C’est ce que je veux mettre en évidence dans cet ouvrage Le bébé maltraité se tait, mais il parle ! : cette clinique du quotidien qui, dès qu’on y pense, se révèle incroyablement fréquente, et devrait être connue de tous et toutes.
LE COÛT DES MALTRAITANCES ET L’ABSENCE DE FORMATION
Ceci conduit inévitablement à évoquer l’absence ou l’insuffisance criante de formation des professionnels de santé mais aussi de tout professionnel de la petite enfance ou en contact avec elle (professionnels de crèche, enseignants, assistantes maternelles, éducateurs, assistantes sociales, magistrats, juges et avocats, professeurs de sports ou de loisirs, gendarmes et policiers qui recueillent la parole des enfants victimes, quand elle parvient jusqu’à eux, etc.), et la liste est non exhaustive, finissant par rejoindre tout citoyen qui a la responsabilité légale de protéger les enfants, ainsi que la loi en fait obligation à tout un chacun (article 434-3 du Code Pénal). Je le détaillerai au chapitre 2 de cet ouvrage.

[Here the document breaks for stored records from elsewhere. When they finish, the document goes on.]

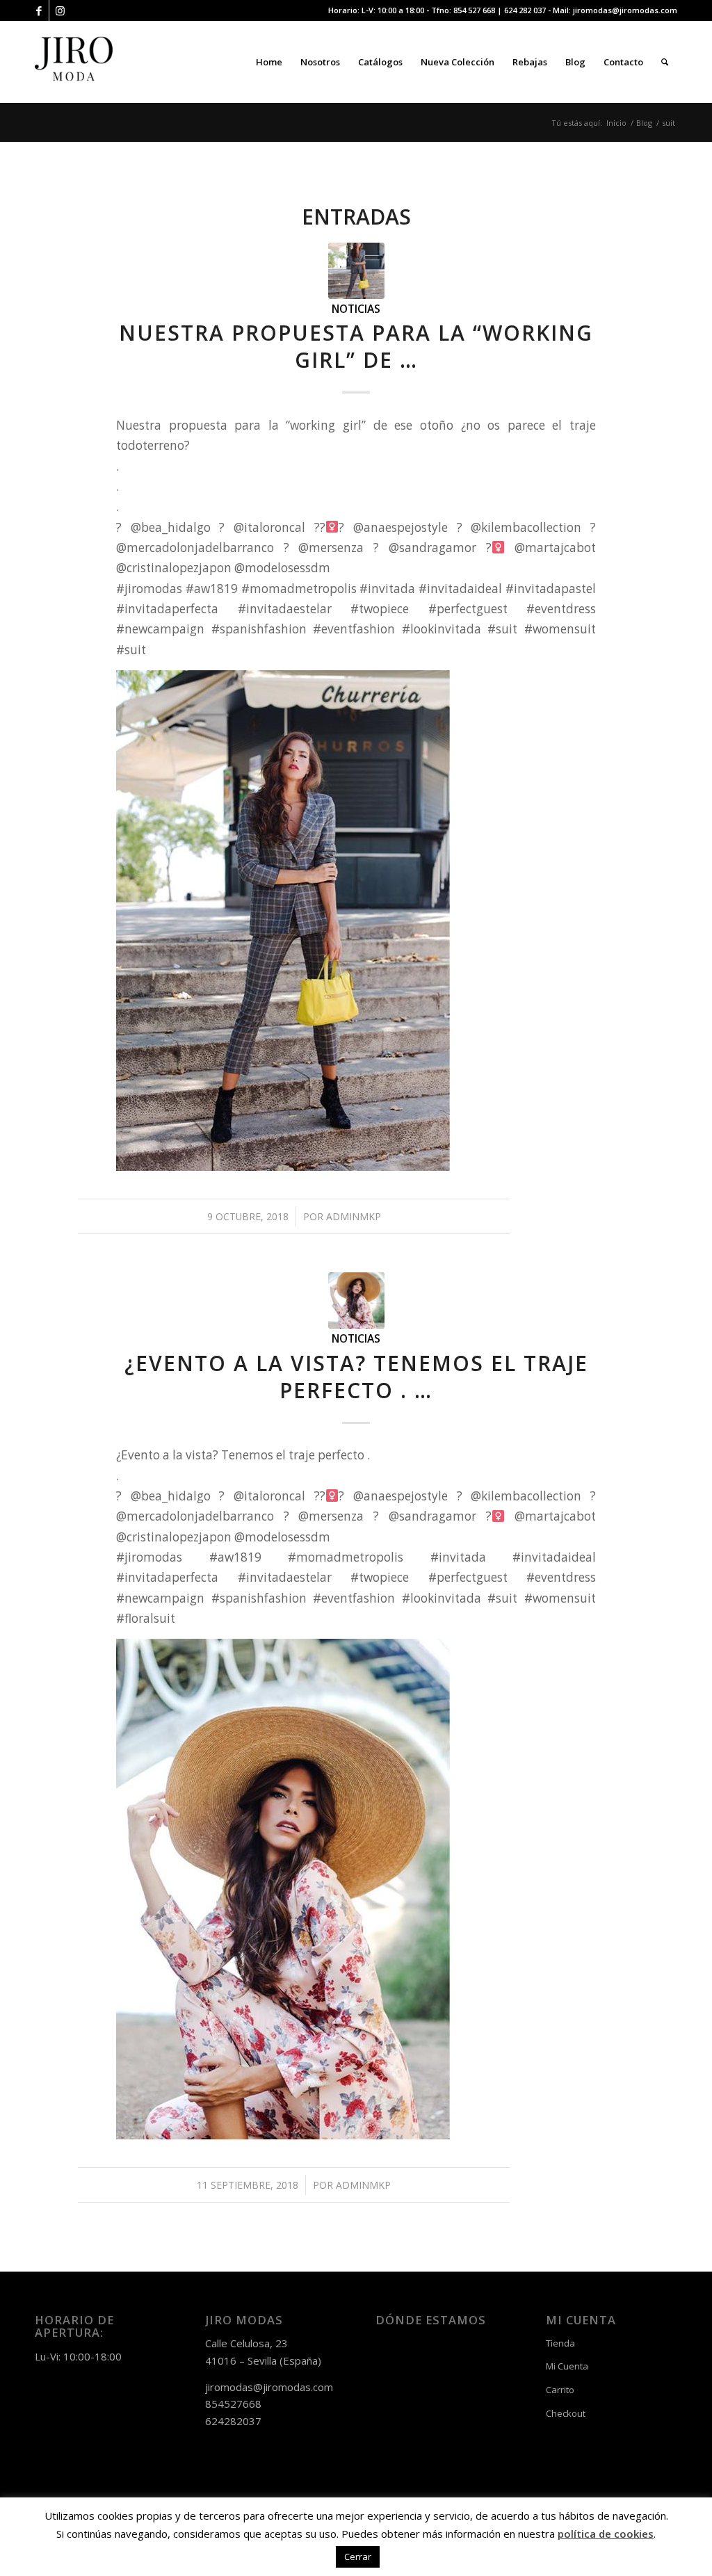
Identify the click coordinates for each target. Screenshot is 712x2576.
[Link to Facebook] (39, 10)
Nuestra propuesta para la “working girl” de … (356, 346)
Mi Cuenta (567, 2366)
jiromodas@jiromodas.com (625, 10)
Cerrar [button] (357, 2556)
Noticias (356, 308)
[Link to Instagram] (59, 10)
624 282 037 (525, 10)
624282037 (233, 2421)
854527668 (233, 2404)
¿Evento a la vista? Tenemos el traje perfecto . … (356, 1376)
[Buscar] (664, 62)
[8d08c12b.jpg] (356, 1300)
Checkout (565, 2413)
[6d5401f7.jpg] (356, 271)
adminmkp (353, 1216)
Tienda (560, 2343)
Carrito (560, 2389)
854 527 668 (474, 10)
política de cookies (606, 2534)
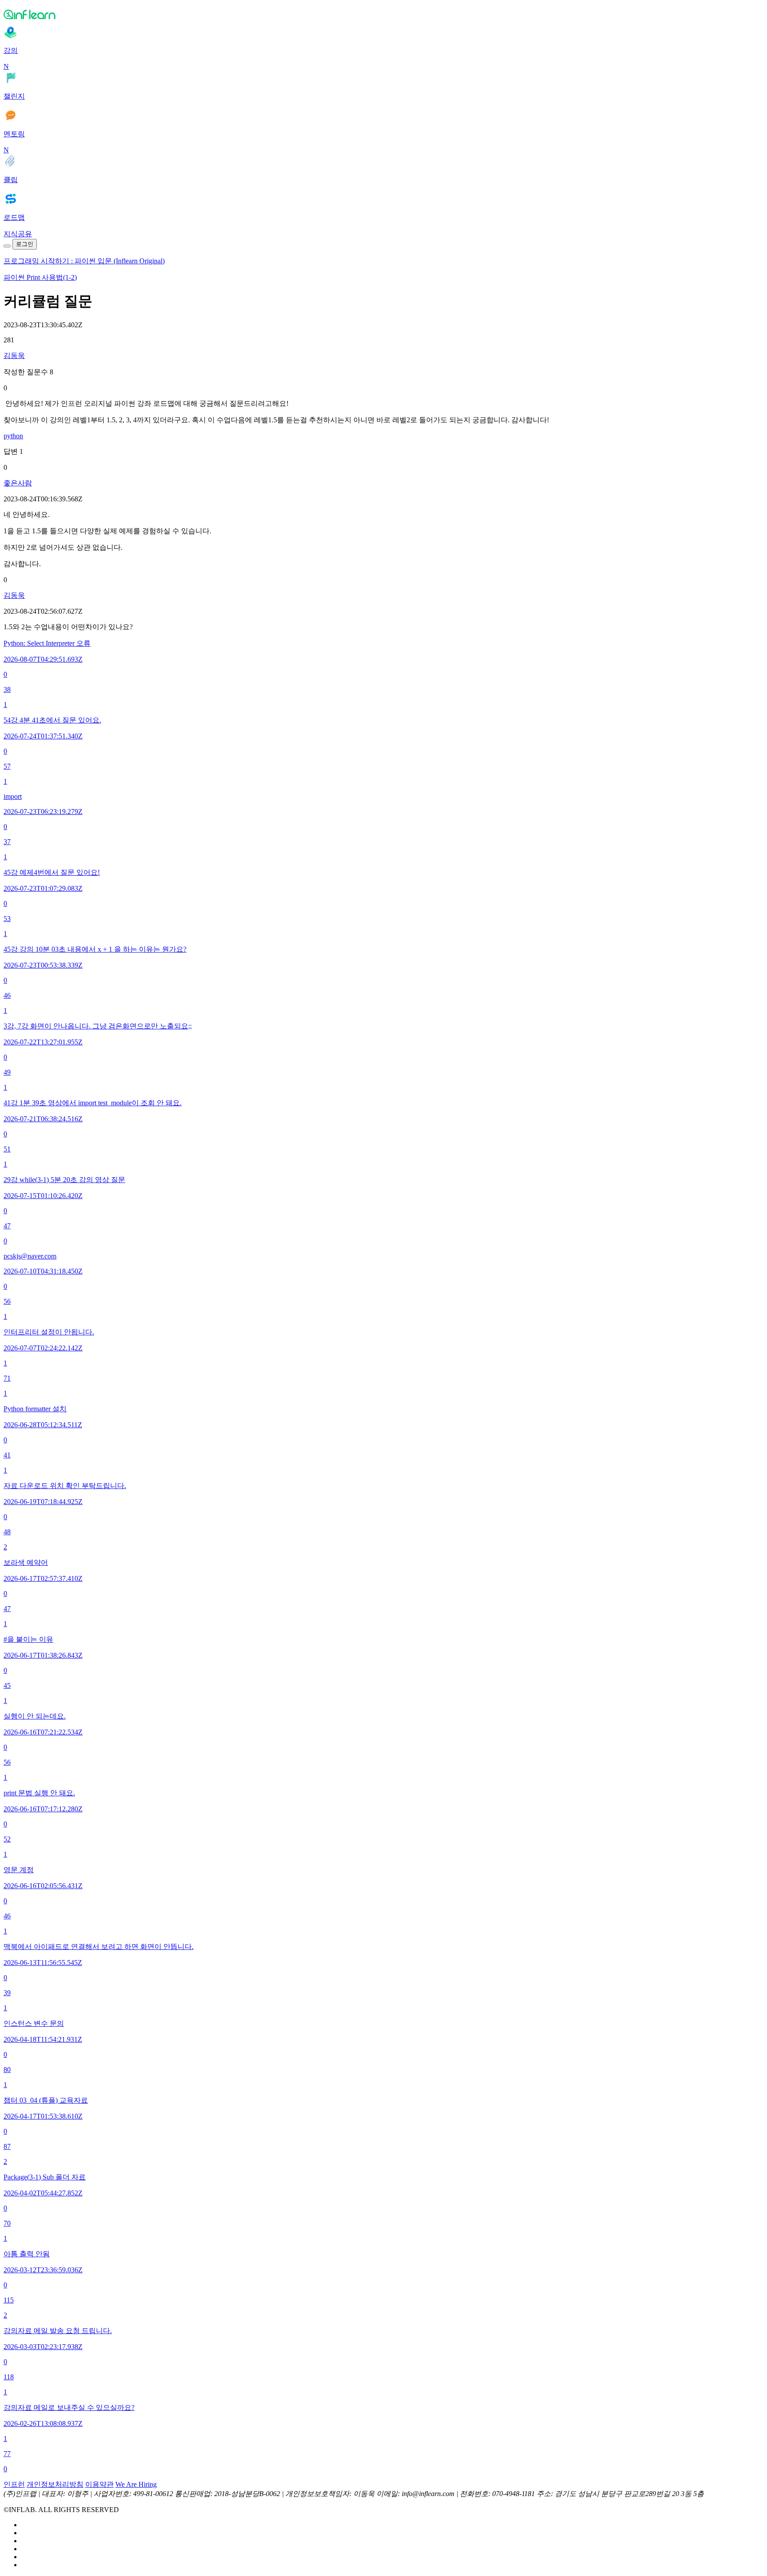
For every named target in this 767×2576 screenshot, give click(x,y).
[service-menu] (7, 246)
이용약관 (99, 2484)
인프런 (14, 2484)
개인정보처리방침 (55, 2484)
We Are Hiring (136, 2484)
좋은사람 (18, 483)
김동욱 (14, 355)
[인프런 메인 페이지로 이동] (383, 14)
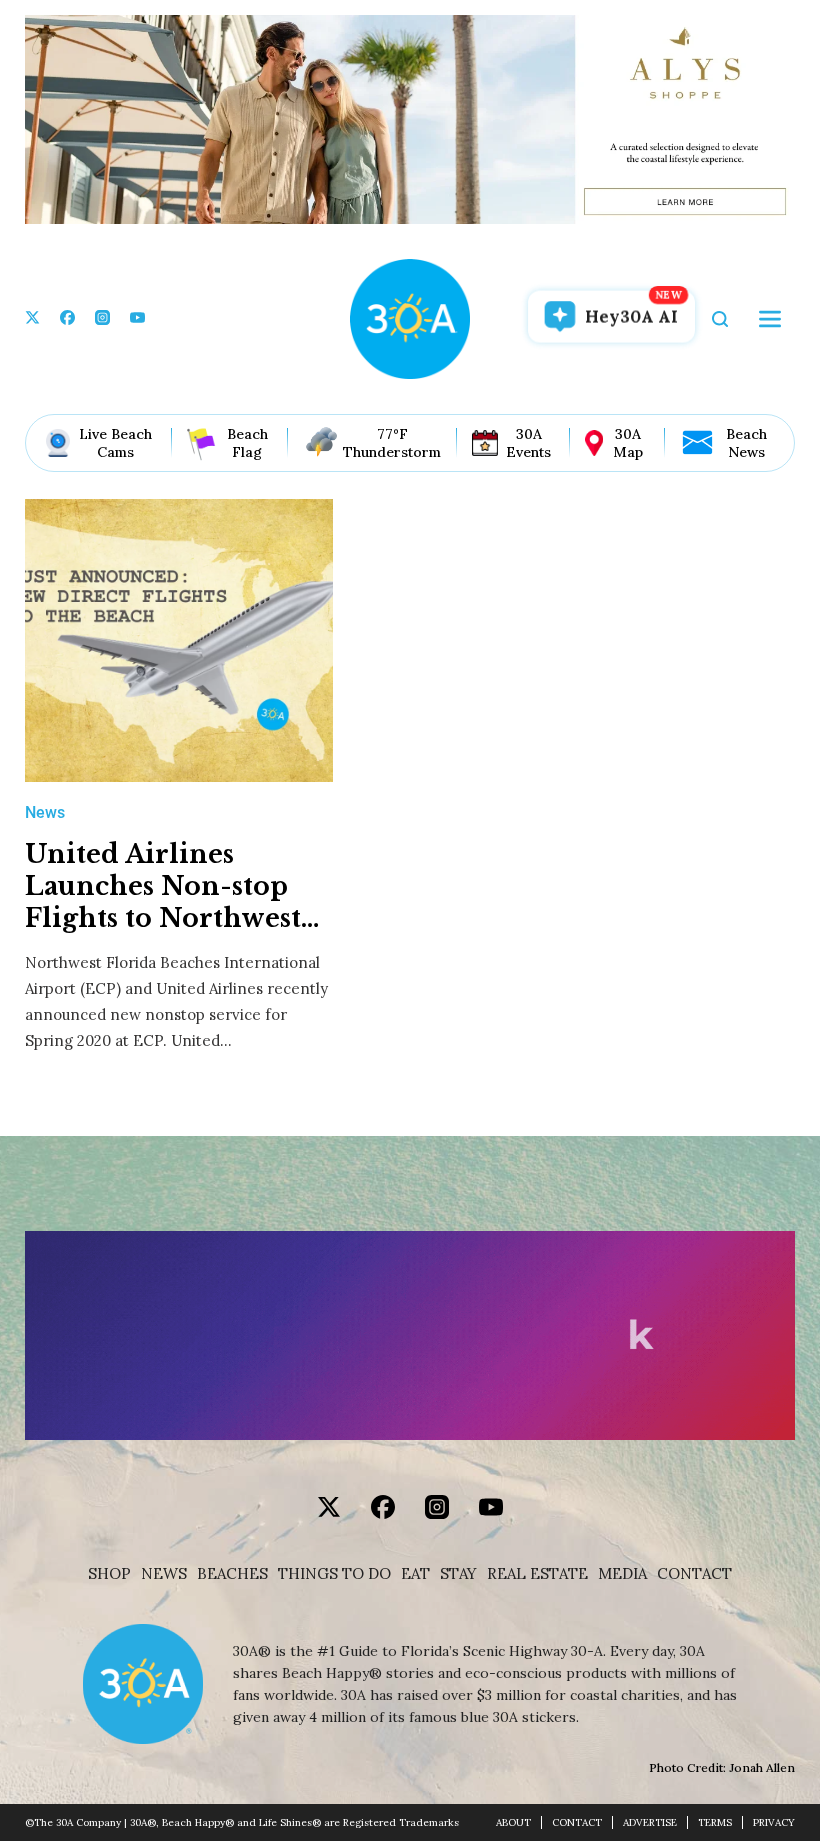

Les violences faites aux enfants, et en particulier les violences sexuelles, sont responsables d’une pathologie physique, psychique et sociale, dont les conséquences sont très élevées en termes de coût de la santé, de coût des pathologies et absences au travail, coût des conséquences judiciaires, coût des séjours en institutions diverses (placement et suivis de l’aide sociale à l‘enfance, institutions pour enfants « handicapés », d’écoles spécialisées etc.)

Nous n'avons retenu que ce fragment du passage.